About this task = Reply with one number: the count of lines in the data that hold the string "computer".

Extracted information =

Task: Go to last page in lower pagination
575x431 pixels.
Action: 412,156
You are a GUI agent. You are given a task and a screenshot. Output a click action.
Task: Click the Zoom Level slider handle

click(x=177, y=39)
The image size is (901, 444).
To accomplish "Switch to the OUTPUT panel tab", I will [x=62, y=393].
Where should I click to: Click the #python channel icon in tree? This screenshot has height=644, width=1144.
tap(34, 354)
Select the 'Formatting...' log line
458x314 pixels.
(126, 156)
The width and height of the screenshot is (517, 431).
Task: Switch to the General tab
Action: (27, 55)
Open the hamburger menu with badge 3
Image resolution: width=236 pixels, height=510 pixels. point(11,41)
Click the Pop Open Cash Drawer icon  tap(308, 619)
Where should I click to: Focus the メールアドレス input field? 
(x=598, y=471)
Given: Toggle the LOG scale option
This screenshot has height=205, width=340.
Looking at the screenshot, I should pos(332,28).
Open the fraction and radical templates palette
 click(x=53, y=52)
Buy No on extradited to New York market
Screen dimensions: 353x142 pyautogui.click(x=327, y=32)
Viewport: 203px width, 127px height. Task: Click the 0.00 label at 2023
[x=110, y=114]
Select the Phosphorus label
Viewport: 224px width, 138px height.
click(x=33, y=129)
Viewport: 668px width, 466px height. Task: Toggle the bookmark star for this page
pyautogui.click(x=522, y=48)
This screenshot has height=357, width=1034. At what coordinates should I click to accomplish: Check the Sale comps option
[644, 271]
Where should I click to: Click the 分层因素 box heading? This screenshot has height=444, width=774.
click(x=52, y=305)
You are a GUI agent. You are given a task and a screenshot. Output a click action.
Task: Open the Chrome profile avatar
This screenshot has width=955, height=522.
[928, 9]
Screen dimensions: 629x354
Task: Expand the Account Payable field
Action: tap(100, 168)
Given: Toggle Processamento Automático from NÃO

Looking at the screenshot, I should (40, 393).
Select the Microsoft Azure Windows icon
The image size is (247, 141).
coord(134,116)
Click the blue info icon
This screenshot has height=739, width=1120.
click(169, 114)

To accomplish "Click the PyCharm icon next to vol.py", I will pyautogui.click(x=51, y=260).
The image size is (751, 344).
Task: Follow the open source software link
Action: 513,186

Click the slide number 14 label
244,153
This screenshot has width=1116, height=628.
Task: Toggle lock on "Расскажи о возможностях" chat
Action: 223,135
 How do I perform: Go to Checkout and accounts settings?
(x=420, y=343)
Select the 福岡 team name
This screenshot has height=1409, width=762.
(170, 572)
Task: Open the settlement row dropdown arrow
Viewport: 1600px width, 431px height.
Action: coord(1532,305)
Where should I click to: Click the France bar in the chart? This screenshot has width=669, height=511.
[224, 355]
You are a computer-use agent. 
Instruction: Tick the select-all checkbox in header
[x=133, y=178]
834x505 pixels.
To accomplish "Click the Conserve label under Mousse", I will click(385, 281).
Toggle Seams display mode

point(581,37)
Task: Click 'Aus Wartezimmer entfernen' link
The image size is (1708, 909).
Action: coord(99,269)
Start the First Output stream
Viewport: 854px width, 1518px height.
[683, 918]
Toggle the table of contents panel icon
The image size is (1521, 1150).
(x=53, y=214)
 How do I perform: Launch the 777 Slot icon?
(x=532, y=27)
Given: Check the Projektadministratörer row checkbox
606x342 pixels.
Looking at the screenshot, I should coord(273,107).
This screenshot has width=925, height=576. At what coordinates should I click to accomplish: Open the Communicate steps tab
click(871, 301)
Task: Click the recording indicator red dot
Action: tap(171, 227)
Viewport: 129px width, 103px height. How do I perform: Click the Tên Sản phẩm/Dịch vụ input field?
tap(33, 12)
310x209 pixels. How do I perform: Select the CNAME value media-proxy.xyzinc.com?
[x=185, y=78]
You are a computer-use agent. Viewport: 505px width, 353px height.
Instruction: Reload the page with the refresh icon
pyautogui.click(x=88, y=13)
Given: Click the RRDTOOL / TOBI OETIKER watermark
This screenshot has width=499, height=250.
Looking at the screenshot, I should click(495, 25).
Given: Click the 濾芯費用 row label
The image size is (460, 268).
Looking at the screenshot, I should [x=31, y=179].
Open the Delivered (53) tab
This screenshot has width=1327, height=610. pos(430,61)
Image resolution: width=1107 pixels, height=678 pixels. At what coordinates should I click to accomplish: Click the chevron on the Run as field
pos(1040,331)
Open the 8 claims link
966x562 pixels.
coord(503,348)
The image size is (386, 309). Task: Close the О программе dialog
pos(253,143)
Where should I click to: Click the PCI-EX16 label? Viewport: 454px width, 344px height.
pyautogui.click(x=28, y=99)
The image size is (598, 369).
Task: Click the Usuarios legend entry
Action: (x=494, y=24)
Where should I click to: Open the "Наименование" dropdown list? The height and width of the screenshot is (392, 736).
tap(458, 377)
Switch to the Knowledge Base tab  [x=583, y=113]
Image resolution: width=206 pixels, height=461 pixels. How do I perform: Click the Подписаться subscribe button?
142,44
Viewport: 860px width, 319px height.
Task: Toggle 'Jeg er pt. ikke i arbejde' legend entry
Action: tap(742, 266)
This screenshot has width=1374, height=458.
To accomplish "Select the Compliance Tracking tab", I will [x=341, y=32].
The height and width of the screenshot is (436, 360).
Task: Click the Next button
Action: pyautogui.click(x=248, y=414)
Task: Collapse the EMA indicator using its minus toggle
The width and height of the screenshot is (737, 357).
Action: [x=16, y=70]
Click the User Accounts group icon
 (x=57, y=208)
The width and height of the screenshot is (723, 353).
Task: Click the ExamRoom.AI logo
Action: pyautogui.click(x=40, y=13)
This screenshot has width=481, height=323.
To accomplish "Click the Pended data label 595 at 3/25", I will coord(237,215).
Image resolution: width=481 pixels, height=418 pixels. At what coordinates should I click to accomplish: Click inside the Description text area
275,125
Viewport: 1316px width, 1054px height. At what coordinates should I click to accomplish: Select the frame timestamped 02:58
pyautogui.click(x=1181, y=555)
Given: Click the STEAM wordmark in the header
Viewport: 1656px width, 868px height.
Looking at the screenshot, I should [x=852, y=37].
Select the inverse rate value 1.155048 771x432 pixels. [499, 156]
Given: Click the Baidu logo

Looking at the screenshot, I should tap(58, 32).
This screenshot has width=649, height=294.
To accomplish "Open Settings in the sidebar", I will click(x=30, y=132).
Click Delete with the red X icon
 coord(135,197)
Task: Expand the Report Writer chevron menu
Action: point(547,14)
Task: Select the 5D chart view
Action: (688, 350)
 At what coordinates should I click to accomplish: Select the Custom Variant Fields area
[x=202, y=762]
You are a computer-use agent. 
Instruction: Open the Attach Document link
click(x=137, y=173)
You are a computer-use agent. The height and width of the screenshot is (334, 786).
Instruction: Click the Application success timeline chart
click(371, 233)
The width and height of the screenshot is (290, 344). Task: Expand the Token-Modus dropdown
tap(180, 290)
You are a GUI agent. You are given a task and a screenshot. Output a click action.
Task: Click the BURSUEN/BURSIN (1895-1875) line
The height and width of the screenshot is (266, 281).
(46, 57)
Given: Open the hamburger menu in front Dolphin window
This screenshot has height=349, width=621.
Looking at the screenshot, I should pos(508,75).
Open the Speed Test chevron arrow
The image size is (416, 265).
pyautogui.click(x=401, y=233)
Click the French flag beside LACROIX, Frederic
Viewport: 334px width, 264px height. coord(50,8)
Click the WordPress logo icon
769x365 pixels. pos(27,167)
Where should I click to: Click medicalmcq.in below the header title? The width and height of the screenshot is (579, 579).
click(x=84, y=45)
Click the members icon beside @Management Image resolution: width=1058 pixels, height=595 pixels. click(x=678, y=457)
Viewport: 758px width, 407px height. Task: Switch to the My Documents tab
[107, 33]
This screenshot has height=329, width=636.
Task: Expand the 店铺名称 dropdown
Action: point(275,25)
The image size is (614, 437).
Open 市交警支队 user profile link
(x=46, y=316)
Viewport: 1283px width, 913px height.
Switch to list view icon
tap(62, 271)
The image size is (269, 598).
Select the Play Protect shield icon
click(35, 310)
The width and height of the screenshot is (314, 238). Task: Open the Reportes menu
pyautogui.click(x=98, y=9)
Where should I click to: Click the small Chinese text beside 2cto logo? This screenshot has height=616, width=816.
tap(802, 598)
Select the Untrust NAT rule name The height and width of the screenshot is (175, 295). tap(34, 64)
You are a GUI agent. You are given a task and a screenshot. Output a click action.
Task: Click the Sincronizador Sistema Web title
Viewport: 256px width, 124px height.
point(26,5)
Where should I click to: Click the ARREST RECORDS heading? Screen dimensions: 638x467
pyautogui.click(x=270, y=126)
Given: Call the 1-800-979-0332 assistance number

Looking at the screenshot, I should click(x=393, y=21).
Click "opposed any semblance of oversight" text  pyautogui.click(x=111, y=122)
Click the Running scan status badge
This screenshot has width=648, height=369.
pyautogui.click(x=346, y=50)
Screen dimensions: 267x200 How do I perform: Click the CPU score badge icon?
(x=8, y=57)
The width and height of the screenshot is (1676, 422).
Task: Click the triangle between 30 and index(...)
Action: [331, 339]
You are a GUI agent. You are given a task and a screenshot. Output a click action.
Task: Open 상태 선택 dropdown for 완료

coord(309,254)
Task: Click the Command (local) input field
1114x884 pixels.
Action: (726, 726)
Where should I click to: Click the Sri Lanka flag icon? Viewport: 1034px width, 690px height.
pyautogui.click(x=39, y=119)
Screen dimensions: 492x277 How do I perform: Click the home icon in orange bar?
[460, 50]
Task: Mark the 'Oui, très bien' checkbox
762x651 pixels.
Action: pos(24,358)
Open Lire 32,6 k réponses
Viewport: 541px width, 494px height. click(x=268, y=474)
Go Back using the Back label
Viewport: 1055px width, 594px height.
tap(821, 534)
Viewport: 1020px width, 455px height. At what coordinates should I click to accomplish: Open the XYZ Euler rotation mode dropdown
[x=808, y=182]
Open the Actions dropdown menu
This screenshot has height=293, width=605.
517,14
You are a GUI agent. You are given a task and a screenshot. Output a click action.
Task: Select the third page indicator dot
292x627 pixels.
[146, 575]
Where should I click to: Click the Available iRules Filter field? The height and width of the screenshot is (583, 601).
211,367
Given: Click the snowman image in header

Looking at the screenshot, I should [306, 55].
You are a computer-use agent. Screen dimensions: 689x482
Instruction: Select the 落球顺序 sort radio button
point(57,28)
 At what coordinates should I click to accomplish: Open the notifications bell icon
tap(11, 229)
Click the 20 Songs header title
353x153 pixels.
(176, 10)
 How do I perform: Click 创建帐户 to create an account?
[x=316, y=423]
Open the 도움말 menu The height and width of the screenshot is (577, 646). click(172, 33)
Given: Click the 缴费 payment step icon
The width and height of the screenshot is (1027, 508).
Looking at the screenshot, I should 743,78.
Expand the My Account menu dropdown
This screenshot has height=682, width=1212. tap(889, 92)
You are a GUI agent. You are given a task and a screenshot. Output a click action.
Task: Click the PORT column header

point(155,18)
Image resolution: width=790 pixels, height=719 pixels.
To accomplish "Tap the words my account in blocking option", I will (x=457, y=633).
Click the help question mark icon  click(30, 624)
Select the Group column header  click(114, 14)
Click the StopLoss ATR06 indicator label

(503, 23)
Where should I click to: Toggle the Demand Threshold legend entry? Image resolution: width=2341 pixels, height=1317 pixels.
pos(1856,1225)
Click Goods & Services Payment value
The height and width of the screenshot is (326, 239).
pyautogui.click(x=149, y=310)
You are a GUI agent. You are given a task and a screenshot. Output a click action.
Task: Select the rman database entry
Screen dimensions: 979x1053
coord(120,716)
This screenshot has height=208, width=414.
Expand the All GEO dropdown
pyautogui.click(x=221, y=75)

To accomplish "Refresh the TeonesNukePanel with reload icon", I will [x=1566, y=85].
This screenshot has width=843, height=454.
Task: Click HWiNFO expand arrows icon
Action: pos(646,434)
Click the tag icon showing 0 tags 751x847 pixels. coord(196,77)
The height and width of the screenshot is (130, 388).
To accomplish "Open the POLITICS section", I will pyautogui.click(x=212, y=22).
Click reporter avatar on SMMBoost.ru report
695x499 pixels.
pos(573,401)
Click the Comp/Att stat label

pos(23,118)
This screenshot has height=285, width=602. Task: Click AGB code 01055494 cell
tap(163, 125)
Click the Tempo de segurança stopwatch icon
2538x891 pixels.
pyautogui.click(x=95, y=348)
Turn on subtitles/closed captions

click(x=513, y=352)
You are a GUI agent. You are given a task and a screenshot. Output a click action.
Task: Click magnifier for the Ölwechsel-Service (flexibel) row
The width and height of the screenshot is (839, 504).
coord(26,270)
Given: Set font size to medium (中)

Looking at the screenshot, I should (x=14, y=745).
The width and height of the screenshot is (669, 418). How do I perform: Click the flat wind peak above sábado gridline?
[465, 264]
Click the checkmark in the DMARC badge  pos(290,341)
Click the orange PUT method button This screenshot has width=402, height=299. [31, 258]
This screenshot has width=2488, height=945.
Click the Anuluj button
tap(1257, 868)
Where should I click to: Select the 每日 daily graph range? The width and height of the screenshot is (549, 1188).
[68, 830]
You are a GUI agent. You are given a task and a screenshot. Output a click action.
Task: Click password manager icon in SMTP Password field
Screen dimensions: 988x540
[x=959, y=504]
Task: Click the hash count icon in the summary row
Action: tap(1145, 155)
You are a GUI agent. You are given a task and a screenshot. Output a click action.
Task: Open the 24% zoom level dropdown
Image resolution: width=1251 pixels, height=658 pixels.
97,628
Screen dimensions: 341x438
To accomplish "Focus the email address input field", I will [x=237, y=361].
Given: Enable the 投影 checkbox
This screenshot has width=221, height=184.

Answer to this task = 5